Fortunately, Sagan’s constant love of learning set her up for success in other fields.
“I had been teaching myself computers all this time, because I liked them — because it was fun,” Sagan said. “Of course I had zero professional experience, but I applied to many places and eventually got a job with the South Central Regional Library Council. It was one of those extraordinary lucky breaks in life.”
Jean Currie, who was the executive director of the Council at the time, said Sagan proved perfect for the job.
“We loved her because she knew way more about computers and the potential for what the Internet could do and how that would benefit the libraries,” Currie said. “She had this kind of bigger vision about what the Internet and computers could be doing.”
Computers still play an integral role in Sagan’s life and are essential to her professional success. She researches every chemical in her merchandise to mine their maximum health benefits — like the antimicrobial properties of propolis, the crunchy, brownish caulk bees use to glue their hive together and that Sagan incorporates into her lotions and balms. She watches tutorials to improve her soap-making techniques and keeps track of her online sales. She also likes to keep up with current events in Russia and eastern Europe.
“People like my husband get interested in physics in high school, and then they get a degree in physics and they do physics for the rest of their lives,” Sagan said. “People like me start out in one path and then they move around and end up doing a little of everything.”
With her latest endeavor, Sagan set high standards for herself from the start, careful to use only all-natural ingredients — even the free-sample vials of artificial stuff she receives with her orders of essential oils are off limits. She works in a chef’s coat and lime-green goggles, a happy mad scientist surrounded by her sepia-toned bottles that contain every flavor from orange to lavender. Though most customers stick with standby scents like lavender, Sagan likes to mix and match, preferring some of the more exotic tinctures, like washti, which is spicier and more complex. Whenever a batch doesn’t turn out perfectly, she melts it down into useable soap which she then donates to charities.
“There’s something very satisfying that even your mistakes are still really useful,” Sagan said.
Some of Sagan’s products draw inspiration directly from family and friends, like a possible line of children’s products based on her daughter’s new obsession with unicorns. Another scent combination, the lemon-ginger body butter, is based on a concoction one of Sagan’s friends makes every winter, a stew of lemons and honey and ginger. Now, according to Brittany Lowry, a health consultant at Nature’s Remedy in Ellicott, New York, the ginger-lemon body butter is a best-seller at the store.
“We’ve been carrying Avital’s since December 2013,” Lowry said. “We always try to carry local, clean, simple products.

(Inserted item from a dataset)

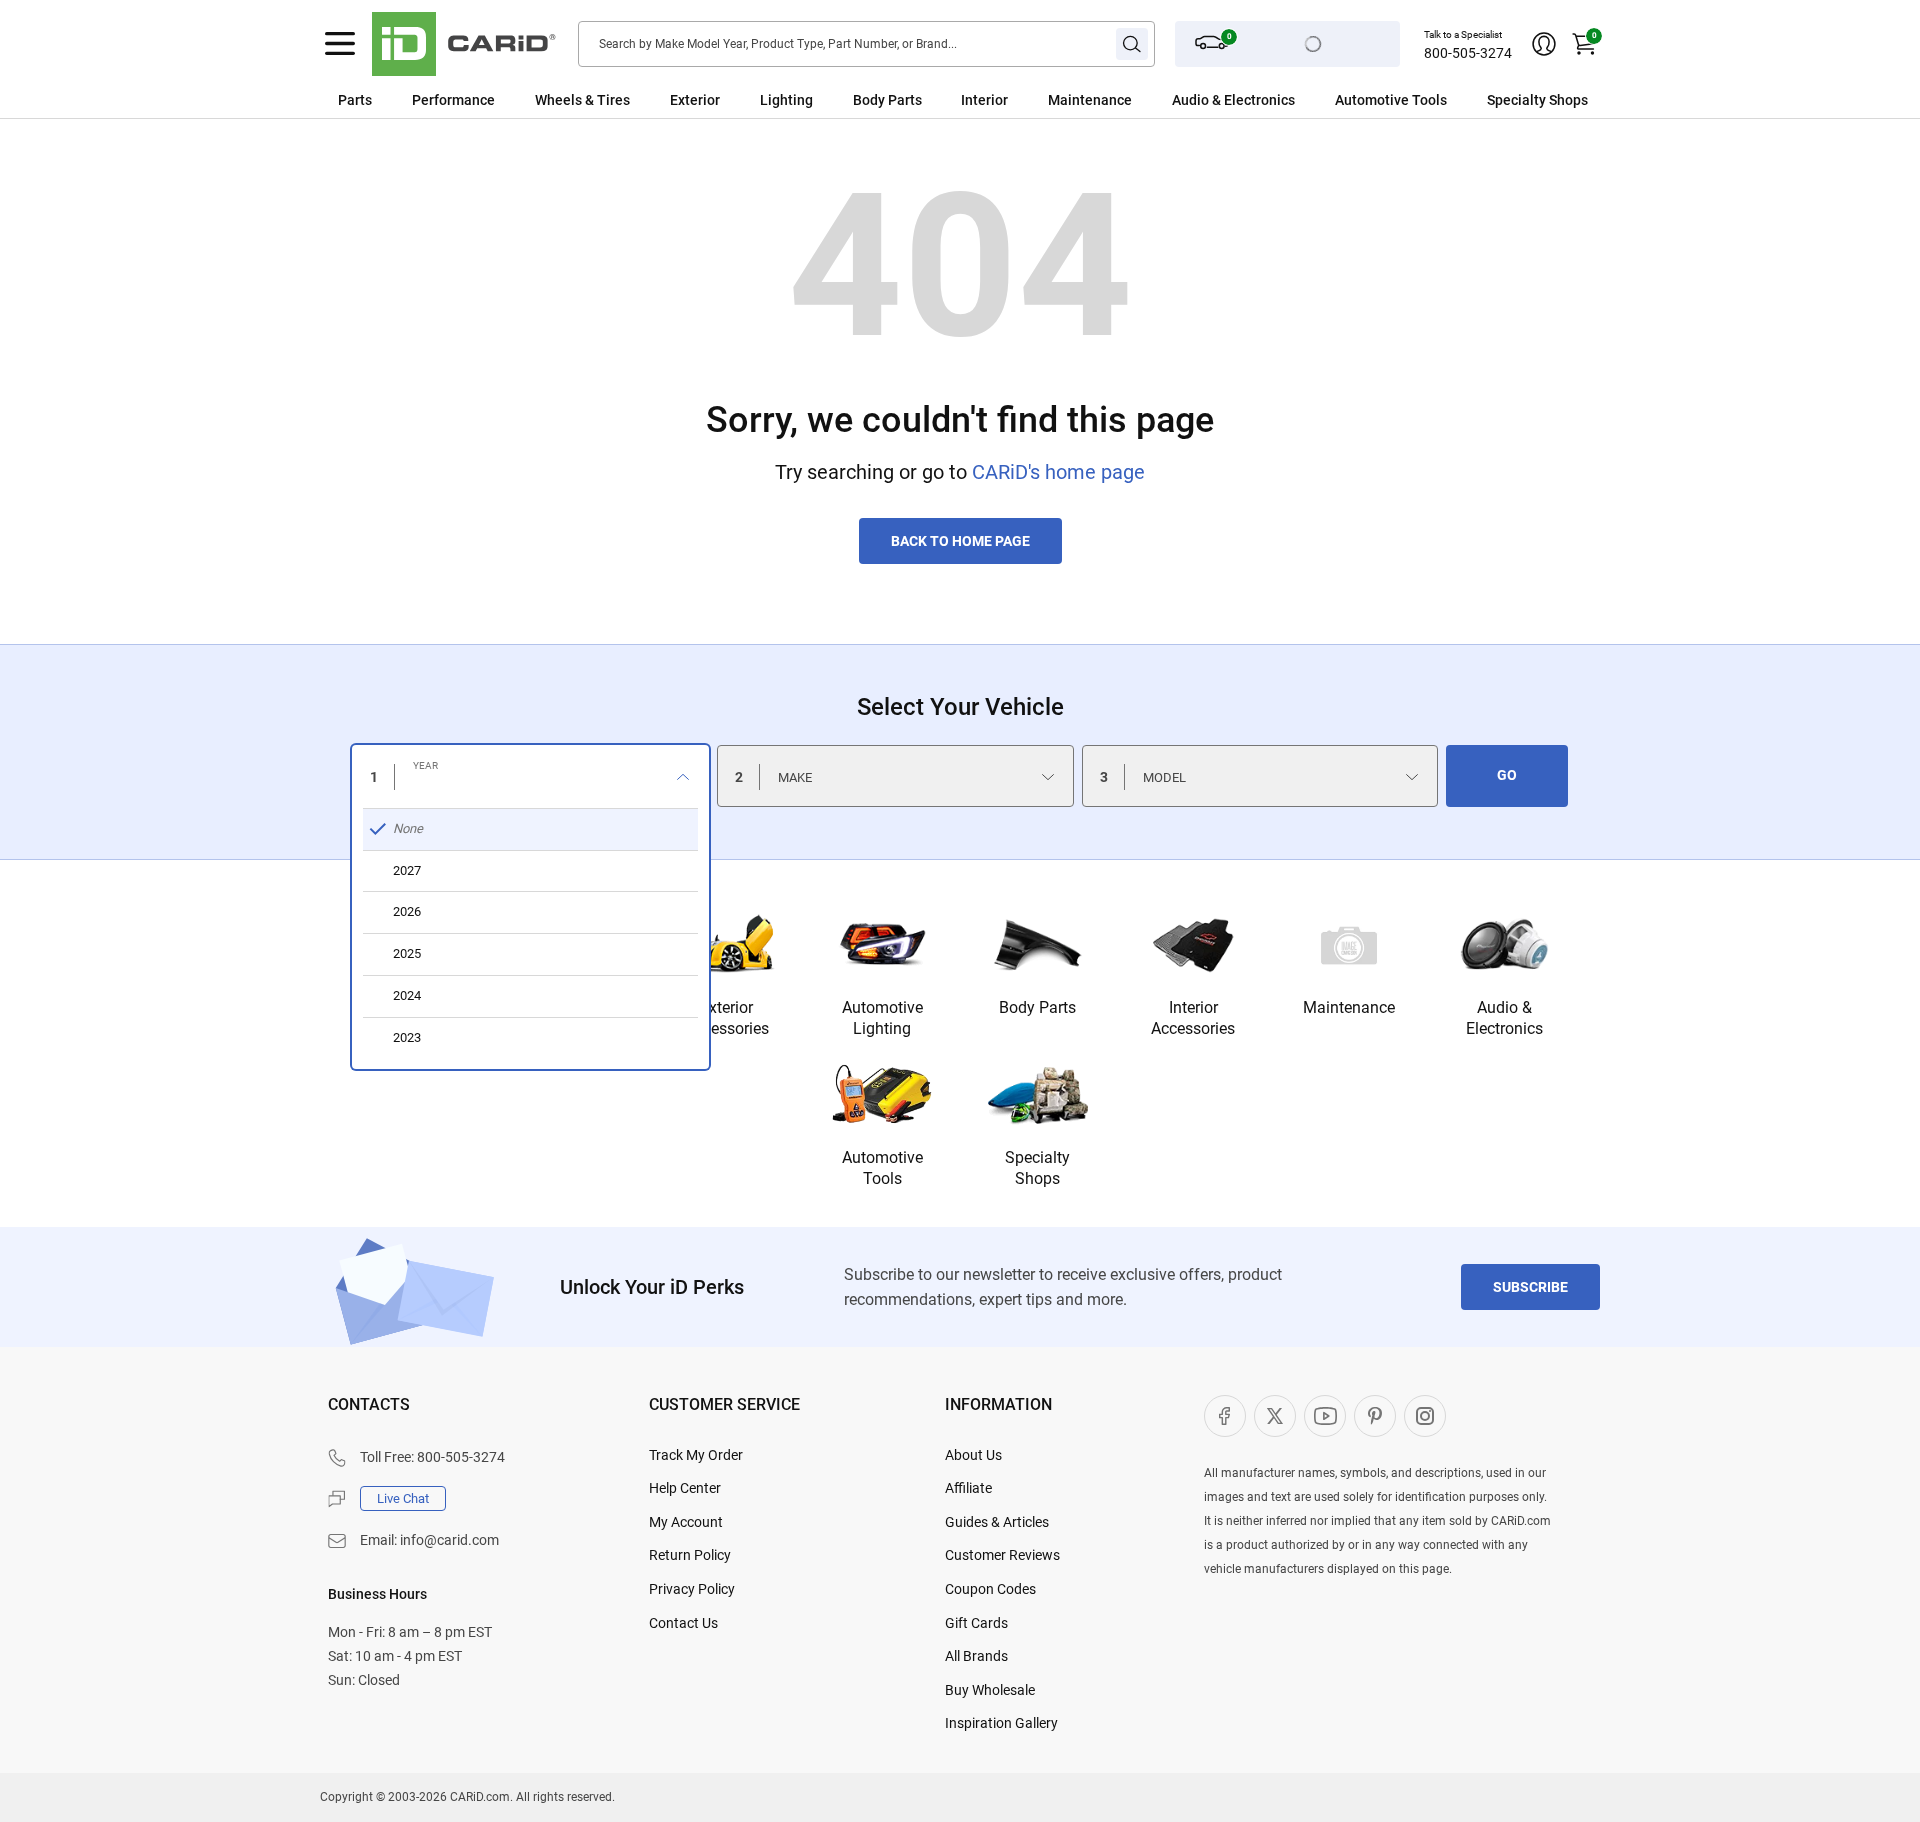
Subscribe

The look of it has to be professional, and we definitely found that in Avital’s Apiaries.”
In the past year, Sagan said her business has doubled. When it began, Avital’s Apiaries sold casually at fairs with a few special orders, but in just three years Sagan’s products made their way to the shelves of nine specialty stores in the area. Now, Sagan has her sights set on moving out of her haunted basement and into a real facility.
“What appeals to me with this is on the one hand, it’s a creative endeavor,” Sagan said. “I can decide on things like scents and colors and patterns. It’s also very practical, and I love that practicality, the same way I love the practicality of working with computers. I see the results of my actions. Just as I can watch 10,000 email accounts flowing smoothly and that gives me satisfaction, I can see 2,000 people using my soaps and know I’ve improved their lives in a small way.”